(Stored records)
------------------------------------

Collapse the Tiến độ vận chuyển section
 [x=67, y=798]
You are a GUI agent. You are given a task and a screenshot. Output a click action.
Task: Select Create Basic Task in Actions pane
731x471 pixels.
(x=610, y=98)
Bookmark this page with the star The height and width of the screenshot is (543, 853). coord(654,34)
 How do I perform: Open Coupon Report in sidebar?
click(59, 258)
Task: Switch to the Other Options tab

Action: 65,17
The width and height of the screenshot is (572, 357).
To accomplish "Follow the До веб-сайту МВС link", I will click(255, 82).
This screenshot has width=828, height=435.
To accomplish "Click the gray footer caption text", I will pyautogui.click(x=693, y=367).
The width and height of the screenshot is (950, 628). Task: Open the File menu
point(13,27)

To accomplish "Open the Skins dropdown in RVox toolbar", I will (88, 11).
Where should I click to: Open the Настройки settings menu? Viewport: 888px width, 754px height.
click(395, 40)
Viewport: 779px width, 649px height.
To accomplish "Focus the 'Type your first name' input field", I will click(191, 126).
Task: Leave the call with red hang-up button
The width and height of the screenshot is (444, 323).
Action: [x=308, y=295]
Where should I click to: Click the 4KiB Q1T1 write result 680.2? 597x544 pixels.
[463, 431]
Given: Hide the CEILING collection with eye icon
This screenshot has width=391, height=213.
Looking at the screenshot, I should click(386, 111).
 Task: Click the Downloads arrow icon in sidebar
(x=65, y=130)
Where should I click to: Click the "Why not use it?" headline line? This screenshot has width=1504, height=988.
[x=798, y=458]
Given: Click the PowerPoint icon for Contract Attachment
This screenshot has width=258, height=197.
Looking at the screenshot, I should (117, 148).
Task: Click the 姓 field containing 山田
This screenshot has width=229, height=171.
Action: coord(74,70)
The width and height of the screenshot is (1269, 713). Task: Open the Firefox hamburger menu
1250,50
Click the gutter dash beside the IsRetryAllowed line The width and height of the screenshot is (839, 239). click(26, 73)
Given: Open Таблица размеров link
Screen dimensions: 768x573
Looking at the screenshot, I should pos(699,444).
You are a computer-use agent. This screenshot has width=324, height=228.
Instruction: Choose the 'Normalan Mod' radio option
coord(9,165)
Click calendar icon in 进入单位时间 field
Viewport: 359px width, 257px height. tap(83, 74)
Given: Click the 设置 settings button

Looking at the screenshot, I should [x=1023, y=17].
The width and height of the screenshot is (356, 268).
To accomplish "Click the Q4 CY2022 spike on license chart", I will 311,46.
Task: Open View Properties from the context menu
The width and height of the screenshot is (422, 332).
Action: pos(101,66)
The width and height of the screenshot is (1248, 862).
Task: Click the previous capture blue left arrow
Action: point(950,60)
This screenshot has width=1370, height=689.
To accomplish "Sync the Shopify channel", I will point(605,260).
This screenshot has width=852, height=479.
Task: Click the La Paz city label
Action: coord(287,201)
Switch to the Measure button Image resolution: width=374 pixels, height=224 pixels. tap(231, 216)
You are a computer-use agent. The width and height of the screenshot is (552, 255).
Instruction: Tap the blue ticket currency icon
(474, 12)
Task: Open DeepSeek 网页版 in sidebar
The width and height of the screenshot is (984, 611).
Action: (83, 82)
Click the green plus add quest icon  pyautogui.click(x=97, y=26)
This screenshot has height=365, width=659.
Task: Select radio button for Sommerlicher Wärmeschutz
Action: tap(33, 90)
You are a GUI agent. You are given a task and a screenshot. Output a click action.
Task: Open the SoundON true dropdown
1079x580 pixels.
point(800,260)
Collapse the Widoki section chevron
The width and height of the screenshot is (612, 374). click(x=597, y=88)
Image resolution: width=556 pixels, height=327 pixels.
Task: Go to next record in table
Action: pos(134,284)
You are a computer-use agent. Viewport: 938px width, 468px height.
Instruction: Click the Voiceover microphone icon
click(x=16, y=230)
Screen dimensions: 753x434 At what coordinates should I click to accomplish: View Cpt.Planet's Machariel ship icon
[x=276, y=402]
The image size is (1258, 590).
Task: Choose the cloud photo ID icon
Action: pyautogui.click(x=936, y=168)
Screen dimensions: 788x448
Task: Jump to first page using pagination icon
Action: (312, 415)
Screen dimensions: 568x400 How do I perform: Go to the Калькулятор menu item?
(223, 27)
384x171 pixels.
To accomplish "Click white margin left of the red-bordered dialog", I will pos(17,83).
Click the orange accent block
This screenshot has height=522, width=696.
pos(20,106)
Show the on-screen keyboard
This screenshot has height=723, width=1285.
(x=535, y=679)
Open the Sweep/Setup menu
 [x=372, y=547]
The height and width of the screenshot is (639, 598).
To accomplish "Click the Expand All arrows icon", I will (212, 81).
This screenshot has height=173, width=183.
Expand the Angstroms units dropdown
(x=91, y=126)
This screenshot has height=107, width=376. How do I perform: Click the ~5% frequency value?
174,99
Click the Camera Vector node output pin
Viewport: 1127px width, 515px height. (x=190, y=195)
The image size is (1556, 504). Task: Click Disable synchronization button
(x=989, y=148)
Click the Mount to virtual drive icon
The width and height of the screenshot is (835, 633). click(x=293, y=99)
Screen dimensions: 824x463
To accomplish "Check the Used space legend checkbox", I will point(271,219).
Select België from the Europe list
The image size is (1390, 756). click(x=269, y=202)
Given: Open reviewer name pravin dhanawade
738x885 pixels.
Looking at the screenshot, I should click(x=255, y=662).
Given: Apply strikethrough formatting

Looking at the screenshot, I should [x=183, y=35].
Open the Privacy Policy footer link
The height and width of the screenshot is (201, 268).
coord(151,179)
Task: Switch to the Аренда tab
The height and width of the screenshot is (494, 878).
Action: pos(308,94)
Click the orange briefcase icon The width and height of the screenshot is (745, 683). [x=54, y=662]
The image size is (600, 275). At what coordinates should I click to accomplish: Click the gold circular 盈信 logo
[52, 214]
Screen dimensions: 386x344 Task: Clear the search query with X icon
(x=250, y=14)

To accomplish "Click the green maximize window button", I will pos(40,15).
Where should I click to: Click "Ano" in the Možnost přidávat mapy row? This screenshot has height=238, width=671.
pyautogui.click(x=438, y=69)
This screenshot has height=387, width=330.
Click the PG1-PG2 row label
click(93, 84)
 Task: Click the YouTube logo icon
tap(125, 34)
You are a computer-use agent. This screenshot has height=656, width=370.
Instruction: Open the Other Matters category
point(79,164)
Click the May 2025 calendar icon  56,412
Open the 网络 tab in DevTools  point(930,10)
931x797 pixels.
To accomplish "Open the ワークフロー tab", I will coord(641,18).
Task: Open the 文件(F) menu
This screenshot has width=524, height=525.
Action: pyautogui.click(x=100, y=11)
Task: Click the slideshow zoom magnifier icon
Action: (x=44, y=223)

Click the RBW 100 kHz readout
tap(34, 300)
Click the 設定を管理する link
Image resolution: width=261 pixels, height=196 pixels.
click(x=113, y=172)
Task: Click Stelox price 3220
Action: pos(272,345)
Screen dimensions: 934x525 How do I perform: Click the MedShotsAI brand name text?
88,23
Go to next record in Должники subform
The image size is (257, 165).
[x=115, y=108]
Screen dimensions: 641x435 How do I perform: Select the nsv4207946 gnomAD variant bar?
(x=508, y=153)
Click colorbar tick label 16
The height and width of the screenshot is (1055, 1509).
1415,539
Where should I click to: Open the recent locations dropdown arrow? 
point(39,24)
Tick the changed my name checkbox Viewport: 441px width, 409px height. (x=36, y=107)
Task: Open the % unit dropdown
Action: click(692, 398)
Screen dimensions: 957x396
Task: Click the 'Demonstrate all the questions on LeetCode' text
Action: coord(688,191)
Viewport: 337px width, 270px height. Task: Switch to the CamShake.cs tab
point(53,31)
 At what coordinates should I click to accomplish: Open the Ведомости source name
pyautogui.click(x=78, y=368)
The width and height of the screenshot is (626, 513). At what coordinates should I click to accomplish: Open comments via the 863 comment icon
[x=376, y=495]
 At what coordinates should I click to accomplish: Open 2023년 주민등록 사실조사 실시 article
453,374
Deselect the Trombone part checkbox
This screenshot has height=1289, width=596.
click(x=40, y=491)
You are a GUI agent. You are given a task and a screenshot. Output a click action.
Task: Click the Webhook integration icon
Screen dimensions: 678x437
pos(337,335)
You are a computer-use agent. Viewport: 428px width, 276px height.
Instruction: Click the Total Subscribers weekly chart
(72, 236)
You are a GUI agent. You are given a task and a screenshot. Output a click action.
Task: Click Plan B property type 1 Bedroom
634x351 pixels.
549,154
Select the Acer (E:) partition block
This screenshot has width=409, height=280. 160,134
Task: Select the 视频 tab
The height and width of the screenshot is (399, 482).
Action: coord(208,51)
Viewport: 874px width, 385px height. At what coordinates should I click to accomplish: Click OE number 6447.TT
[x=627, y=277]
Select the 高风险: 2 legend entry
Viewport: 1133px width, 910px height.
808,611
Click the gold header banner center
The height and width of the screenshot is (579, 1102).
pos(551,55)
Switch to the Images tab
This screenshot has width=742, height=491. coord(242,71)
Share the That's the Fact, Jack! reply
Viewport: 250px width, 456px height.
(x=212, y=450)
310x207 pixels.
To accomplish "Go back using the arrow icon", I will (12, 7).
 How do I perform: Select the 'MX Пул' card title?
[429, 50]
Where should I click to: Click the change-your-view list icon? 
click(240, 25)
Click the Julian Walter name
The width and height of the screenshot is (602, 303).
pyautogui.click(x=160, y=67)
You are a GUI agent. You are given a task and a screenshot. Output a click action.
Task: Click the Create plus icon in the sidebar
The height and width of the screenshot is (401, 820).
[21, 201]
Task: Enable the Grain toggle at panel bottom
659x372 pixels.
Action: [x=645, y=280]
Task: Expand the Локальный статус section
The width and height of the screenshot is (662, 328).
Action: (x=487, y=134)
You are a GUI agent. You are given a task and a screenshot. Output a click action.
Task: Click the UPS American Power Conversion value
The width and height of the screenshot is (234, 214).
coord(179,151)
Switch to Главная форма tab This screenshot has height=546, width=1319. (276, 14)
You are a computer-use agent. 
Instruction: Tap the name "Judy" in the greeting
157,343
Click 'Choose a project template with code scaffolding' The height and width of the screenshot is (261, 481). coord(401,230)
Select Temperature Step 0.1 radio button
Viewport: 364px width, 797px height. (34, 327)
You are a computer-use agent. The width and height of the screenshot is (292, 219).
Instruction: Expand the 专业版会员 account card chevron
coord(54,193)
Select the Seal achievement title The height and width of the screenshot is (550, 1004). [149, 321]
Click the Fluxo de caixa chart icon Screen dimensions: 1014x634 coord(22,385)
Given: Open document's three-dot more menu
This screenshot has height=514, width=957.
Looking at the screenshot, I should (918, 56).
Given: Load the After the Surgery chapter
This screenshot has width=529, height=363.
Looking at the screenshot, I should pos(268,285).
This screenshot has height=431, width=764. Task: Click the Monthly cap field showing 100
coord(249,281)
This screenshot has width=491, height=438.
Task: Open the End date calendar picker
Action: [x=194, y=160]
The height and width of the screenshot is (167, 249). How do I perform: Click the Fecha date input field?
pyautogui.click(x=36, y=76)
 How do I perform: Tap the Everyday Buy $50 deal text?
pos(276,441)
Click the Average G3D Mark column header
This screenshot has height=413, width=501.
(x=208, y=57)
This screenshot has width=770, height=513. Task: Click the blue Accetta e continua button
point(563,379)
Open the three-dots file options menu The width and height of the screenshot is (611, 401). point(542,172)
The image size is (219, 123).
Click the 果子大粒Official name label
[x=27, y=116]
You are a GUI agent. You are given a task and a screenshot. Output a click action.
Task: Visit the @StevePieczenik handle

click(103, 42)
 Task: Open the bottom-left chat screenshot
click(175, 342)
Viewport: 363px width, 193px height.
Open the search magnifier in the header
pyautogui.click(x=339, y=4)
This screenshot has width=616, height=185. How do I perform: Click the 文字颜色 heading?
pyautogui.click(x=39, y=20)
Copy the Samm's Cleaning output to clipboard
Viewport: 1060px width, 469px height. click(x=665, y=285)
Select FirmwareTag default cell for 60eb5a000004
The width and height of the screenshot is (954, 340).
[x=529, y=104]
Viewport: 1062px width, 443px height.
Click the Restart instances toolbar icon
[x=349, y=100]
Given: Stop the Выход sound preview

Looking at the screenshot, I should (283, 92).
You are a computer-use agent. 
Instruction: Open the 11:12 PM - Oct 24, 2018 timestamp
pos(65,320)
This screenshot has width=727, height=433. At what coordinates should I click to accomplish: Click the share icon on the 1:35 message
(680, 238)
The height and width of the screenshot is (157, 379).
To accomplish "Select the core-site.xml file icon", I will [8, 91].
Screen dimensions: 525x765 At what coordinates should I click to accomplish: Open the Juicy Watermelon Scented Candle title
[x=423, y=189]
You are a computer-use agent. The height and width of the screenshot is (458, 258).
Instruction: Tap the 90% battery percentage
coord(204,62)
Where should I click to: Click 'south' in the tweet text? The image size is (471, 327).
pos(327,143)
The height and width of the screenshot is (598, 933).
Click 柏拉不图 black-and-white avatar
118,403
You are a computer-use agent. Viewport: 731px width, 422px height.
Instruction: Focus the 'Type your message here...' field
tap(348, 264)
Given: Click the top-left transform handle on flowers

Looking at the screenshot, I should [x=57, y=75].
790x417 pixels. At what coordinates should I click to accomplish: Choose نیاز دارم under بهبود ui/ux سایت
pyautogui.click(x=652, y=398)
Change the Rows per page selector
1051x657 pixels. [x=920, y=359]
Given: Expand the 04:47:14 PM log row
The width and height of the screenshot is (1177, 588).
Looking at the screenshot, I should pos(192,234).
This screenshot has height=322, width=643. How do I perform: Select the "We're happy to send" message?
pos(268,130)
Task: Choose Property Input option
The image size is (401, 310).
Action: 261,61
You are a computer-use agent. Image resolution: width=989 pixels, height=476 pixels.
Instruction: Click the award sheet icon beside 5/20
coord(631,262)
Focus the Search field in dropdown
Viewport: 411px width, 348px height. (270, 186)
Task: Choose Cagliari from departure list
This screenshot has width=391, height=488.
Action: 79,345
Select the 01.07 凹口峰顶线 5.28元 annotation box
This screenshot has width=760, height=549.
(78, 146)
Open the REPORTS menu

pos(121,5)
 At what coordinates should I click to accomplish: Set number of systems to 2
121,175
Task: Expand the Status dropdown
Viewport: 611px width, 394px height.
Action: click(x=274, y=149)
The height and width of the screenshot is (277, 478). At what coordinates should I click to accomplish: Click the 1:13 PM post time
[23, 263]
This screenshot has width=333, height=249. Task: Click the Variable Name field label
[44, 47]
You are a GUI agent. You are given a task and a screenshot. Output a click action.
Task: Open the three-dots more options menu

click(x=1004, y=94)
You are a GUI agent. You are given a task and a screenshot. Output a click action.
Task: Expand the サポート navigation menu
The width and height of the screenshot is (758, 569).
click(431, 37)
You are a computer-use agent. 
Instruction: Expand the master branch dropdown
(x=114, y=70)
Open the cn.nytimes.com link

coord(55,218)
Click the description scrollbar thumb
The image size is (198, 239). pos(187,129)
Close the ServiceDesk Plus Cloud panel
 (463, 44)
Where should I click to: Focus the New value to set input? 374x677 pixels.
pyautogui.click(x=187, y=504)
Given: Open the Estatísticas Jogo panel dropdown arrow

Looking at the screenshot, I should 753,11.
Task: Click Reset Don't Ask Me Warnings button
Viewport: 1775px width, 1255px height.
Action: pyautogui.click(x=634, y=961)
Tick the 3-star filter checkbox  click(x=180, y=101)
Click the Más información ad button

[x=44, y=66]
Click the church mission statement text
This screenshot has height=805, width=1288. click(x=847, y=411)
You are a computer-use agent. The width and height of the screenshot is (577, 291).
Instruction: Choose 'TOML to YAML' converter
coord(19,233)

------------------------------------

Using the entries shown above, reproduce verbatim the lines from the line bearing "Instruction: Click the Voiceover" to the line bearing "The height and width of the screenshot is (639, 598).", inclusive.

__SOLUTION FOR THIS EXERCISE__.
Instruction: Click the Voiceover microphone icon
click(x=16, y=230)
Screen dimensions: 753x434 At what coordinates should I click to accomplish: View Cpt.Planet's Machariel ship icon
[x=276, y=402]
The image size is (1258, 590).
Task: Choose the cloud photo ID icon
Action: pyautogui.click(x=936, y=168)
Screen dimensions: 788x448
Task: Jump to first page using pagination icon
Action: (312, 415)
Screen dimensions: 568x400 How do I perform: Go to the Калькулятор menu item?
(223, 27)
384x171 pixels.
To accomplish "Click white margin left of the red-bordered dialog", I will pos(17,83).
Click the orange accent block
This screenshot has height=522, width=696.
pos(20,106)
Show the on-screen keyboard
This screenshot has height=723, width=1285.
(x=535, y=679)
Open the Sweep/Setup menu
 [x=372, y=547]
The height and width of the screenshot is (639, 598).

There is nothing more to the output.